Diodes Inc. Reports Nearly 25% Increase in Automotive

May 15, 2017 by Jeff Shepard

Diodes Incorporated reported its financial results for the first quarter ended March 31, 2017. Revenue was $236.3 million, an increase of 1.8 percent from the $232.1 million in the fourth quarter 2016 and an increase of 6.1 percent from $222.7 million in first quarter 2016; GAAP gross profit was $73.9 million, including $0.5 million related to KFAB closure accruals. This compares to GAAP gross profit of $67.3 million in the fourth quarter 2016 and $64.2 million in first quarter 2016; GAAP gross profit margin was 31.3 percent. This compares to GAAP gross profit margin of 29.0 percent in fourth quarter 2016 and 28.8 percent in first quarter 2016;

GAAP net income was $1.2 million, or $0.02 per diluted share, which included approximately $3.9 million of non-cash acquisition-related intangible asset amortization costs and $1.8 million of restructuring cost related to KFAB closure accruals, compared to GAAP net income of $1.3 million, or $0.03 per diluted share in fourth quarter 2016 and GAAP net loss of $1.7 million, or ($0.04) per share, in first quarter 2016;

Excluding $2.7 million, net of tax, non-cash share-based compensation expense, both GAAP net income and non-GAAP adjusted net income would have increased by $0.05 per diluted share; and Achieved $45.6 million of cash flow from operations, and $26.5 million free cash flow, including $19.1 million of capital expenditures. Net cash flow was $17.3 million, which includes the pay down of $11.0 million of long-term debt.

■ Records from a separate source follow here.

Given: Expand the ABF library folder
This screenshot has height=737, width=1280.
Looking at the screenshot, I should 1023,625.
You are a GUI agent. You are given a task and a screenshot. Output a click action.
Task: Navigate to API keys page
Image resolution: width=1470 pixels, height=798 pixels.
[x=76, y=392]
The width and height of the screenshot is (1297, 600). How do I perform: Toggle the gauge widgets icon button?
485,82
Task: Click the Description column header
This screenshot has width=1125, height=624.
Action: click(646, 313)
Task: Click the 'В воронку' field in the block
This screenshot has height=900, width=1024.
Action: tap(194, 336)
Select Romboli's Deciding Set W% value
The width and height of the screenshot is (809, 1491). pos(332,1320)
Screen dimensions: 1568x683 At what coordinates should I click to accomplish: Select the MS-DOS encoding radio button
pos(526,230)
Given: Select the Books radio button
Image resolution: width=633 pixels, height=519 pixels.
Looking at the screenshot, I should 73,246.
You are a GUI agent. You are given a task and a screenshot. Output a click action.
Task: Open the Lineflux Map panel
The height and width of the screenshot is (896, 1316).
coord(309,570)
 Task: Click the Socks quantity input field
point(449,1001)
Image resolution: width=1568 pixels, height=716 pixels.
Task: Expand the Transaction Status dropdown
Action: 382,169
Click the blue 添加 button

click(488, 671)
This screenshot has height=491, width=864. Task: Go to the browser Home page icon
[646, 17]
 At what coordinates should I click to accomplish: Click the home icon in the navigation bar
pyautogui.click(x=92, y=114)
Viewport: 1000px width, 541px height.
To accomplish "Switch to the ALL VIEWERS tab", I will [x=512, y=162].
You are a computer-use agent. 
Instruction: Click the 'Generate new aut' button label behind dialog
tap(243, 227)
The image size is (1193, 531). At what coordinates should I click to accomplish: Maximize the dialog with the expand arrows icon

Commenting on the results, Dr. Keh-Shew Lu, President and Chief Executive Officer, stated, “Revenue in the quarter was at the high end of guidance, increasing almost 2 percent sequentially as compared to typical seasonality of down about 5 percent. Sales in Europe were particularly strong with a resurgence in revenue from the industrial market, combined with strengthening demand in North America. Additionally, our automotive revenue continued to grow from the record level achieved last year, resulting in growth of almost 25 percent over the prior year quarter.

“Also notable in the quarter, gross margin exceeded our guidance and surpassed 31 percent. The improvement was due to increased loading at our manufacturing facilities as a result of the stronger business environment as well as better pricing, in particular for analog products acquired from Pericom. Our KFAB facility is up and running with stabilized monthly output attained in March. When combined with lower SG&A and R&D expenses as a percentage of revenue, we delivered GAAP profitability of $0.02, despite the KFAB closure accruals. Excluding the accruals, non-GAAP earnings per share was $0.14. Further, our strong cash generation enabled us to pay down an additional $11 million in long-term debt.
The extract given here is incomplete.